On September 25, Georgian President Salome Zurabishvili, who is paying a working visit to the United States on September 23-27, addressed the General Debate of the 74th Session of the United Nations General Assembly (UNGA).

In her speech, President Zurabishvili, among others, spoke of the situation in occupied Abkhazia and Tskhinvali Region/South Ossetia. “War and conflicts have been part of our history. For centuries, Georgia suffered numerous invasions and numerous invaders… But it survived and today we proudly remain on the map of independent, sovereign and democratic countries,” the President stated.

Zurabishvili then spoke “on the plight” of people living on the administrative boundary line “that divides relatives between themselves, villages, where incidents and provocations have become constant, where illegal borderization is actively pursued, preventing normal peaceful life for our citizens.”

She also spoke of the human rights violations, restrictions to freedom of movement, access to health and education services for those living in occupied Abkhazia and Tskhinvali, as well as internally displaced persons (IDPs) and refugees, who “for now decades have been unable to return to their homes and land.”

According to Zurabishvili, Georgia has been responding to occupation by its commitments under the 2008 ceasefire agreement. “Hence, we have no military forces whatsoever close to the occupation line, and Georgia has unilaterally renounced the use of force,” she noted.

Every forum and dialogue, formal or informal, should be used to engage Russia in discussions on the strict implementation of the ceasefire agreement, on allowing the European Union Monitoring Mission (EUMM), as was agreed to monitor the whole of the Georgian territory,” Zurabishvili said in her yesterdays address.

The Georgian President again suggested raising “the political dimension of the existing formats,” in order to “move from experts discussion to a real political negotiation.” She said political will is needed to make the Geneva International Discussions format “an instrument for solving the conflict and not solely managing it,” as well as to “invent, if necessary, new formats.”

Stressing that Georgia remains committed to its peace policy, Zurabishvili said “de-escalation on the occupation line is our very first priority and that should pave then the way towards an effective settlement.” In her speech, the Georgian President also underscored that the country is maintaining its “determined path of development, both economic and democratic,” and does not let anything divert it from the “ambitions and concrete goals of European and Euro-Atlantic integration.”

This year’s UNGA is being held in New York on September 17-30. Its annual General Debate, which kicked off on September 24, is the occasion for world leaders to gather at UN Headquarters to discuss global issues. This was the first time since 2013 when the President of Georgia, instead of the Prime Minister, addressed the UNGA, as the Government of Georgia was at odds with Zurabishvili’s predecessor Giorgi Margvelashvili.

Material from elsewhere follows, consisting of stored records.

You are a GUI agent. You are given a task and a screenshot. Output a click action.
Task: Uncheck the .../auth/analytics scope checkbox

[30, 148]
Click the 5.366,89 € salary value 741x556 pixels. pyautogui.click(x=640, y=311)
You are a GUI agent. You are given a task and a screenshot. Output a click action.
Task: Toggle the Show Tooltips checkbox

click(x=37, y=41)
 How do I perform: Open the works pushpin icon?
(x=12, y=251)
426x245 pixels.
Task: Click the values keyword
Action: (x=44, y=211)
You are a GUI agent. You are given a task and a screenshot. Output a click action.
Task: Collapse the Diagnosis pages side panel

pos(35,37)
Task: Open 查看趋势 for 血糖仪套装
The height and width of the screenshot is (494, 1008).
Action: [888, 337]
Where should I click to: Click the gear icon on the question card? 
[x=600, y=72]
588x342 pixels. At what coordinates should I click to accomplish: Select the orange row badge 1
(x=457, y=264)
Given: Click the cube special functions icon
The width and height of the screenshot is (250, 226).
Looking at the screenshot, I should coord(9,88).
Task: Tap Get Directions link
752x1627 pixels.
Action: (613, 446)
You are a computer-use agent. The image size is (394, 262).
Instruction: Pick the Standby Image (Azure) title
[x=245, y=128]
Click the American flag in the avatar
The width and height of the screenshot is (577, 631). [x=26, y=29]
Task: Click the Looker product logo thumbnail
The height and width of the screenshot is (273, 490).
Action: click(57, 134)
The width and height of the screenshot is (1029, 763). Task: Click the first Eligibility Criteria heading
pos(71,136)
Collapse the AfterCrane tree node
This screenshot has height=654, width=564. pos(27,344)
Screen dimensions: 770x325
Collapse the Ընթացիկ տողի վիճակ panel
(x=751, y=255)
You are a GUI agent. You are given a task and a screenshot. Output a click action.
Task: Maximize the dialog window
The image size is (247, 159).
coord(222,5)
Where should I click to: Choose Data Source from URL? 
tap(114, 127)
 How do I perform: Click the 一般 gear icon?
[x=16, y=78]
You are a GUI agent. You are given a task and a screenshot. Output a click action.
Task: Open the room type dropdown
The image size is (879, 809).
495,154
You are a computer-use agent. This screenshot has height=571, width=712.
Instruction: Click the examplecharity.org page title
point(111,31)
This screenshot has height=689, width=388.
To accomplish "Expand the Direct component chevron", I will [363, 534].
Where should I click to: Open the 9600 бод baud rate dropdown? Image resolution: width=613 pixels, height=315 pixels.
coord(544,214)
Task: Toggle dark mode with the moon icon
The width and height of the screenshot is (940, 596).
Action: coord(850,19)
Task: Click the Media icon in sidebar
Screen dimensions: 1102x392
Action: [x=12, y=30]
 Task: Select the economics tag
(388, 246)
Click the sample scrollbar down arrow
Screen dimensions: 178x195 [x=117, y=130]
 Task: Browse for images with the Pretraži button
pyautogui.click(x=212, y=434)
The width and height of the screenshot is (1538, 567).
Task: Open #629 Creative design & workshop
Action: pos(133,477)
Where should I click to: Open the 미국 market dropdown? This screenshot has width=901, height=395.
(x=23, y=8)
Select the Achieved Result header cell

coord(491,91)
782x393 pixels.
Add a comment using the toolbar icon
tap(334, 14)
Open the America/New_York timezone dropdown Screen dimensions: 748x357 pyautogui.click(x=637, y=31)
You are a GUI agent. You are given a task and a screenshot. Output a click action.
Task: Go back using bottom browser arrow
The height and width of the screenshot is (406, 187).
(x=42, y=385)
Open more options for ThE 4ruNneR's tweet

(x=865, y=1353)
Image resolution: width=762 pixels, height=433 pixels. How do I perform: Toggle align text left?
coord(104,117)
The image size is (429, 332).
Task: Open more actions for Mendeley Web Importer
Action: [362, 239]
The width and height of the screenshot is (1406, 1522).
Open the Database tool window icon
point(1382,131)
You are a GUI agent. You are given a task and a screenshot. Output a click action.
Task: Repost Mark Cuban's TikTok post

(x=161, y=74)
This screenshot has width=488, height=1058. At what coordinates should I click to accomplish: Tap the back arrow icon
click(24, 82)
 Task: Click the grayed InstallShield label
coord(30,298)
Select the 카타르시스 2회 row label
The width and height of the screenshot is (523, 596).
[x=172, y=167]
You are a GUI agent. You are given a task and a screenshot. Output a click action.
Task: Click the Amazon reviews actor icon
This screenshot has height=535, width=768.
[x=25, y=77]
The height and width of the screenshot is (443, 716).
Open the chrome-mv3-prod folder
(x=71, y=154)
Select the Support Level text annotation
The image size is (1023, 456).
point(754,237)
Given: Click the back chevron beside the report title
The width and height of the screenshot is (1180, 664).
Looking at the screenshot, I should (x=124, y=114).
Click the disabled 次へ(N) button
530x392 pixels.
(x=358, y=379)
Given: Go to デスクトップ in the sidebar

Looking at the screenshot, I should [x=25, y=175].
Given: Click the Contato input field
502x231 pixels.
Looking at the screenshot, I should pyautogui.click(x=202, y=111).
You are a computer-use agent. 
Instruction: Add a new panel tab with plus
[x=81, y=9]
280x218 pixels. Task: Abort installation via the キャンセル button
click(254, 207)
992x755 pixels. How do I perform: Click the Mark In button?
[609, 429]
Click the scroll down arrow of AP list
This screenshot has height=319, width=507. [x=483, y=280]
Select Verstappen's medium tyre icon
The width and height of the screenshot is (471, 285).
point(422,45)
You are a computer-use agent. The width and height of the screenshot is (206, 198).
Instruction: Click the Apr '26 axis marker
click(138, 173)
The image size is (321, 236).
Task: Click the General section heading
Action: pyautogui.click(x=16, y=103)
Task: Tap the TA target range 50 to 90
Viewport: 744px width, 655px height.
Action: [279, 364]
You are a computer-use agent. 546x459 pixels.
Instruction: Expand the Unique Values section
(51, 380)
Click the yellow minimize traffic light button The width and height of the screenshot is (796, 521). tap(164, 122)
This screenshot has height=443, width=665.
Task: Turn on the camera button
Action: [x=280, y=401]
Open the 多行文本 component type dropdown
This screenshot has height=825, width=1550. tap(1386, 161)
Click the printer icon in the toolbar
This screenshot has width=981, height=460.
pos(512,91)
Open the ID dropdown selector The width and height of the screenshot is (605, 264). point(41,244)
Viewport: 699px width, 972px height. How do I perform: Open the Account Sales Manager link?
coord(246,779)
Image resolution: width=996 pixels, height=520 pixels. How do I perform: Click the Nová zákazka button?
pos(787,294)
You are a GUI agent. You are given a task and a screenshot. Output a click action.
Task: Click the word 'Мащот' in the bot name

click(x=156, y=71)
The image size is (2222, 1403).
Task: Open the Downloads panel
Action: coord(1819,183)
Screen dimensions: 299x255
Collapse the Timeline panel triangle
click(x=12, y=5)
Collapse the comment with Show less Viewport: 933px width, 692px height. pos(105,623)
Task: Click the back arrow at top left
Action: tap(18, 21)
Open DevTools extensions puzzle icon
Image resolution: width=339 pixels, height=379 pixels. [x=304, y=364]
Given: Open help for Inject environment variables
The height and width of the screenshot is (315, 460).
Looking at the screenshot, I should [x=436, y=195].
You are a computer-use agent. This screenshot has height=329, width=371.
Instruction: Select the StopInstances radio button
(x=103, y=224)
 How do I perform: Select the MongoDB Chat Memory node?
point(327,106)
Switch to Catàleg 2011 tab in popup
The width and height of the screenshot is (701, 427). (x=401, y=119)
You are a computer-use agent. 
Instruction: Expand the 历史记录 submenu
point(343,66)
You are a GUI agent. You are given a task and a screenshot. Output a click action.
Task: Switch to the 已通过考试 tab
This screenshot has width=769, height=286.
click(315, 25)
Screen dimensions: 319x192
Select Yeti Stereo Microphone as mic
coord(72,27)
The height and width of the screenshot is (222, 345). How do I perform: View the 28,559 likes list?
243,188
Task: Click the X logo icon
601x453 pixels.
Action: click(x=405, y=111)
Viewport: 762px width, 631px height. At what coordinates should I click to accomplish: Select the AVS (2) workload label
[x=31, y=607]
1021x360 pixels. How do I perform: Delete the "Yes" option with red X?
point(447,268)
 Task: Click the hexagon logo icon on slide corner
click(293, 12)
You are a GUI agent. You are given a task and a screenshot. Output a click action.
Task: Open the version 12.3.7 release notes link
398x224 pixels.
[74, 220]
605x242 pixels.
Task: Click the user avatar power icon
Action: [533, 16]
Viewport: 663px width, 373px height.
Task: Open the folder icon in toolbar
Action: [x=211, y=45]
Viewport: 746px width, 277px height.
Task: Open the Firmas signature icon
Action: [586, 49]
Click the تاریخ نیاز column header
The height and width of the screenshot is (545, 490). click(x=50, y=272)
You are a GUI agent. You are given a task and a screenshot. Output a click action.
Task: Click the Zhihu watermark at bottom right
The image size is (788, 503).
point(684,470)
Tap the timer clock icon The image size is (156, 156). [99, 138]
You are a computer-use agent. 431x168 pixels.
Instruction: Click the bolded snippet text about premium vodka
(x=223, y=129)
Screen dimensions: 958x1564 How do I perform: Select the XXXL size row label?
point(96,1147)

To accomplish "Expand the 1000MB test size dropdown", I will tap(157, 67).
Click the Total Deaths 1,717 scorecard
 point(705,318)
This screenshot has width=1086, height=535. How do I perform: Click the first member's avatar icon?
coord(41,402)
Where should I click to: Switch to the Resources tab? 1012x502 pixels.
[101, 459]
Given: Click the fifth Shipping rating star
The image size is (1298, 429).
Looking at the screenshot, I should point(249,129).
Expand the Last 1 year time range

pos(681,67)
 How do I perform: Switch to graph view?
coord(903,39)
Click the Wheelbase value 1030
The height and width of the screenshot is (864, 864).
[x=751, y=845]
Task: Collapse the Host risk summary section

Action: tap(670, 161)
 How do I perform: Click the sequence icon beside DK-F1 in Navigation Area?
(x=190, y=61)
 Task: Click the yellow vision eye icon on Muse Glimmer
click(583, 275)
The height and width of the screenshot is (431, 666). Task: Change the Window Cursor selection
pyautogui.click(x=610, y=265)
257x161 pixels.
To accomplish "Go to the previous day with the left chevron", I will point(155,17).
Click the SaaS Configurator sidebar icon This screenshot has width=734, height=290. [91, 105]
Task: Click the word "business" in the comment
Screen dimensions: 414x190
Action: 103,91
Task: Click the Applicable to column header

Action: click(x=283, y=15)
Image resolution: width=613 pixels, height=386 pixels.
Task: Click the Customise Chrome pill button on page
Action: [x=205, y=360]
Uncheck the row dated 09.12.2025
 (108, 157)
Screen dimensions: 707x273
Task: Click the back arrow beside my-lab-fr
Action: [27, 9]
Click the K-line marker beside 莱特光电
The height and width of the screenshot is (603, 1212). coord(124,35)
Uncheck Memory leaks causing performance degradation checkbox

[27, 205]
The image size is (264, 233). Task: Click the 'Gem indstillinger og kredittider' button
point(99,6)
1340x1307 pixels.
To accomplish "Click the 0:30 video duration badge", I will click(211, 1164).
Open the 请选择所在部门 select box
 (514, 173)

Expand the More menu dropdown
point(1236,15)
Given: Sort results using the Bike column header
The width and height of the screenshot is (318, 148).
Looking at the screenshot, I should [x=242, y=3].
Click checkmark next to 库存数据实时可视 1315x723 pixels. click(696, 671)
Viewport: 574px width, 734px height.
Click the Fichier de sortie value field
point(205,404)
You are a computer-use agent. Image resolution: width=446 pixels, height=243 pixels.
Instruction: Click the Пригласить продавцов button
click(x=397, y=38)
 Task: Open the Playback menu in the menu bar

Meetings on the sidelines of UNGA

On the sidelines of the UNGA, President Zurabishvili, who leads the Georgian delegation to New York, held meetings with world leaders, including the UN Secretary General António Guterres, President of the European Council Donald Tusk, U.S. Secretary of Health and Human Services Alex M. Azar, and attended a reception hosted by the U.S. President Donald Trump.

Zurabishvili also spoke with her counterparts from Guatemala, Iraq, Finland, Kazakhstan and Ukraine, Jimmy Morales, Barham Salih, Sauli Niinistö, Kassym-Jomart Tokayev and Volodymyr Zelensky, respectively, as well as with the Prime Minister of Barbados Mia Amor Mottley.

Salome Zurabishvili addressed the UN High-Level Meeting on Universal Health Coverage. As part of her visit to U.S., among others, the Georgian President will address a high-level political forum on sustainable development, meet with representatives of Millennium Challenge Corporation, and deliver a public lecture at Columbia University.

This post is also available in: ქართული (Georgian) Русский (Russian)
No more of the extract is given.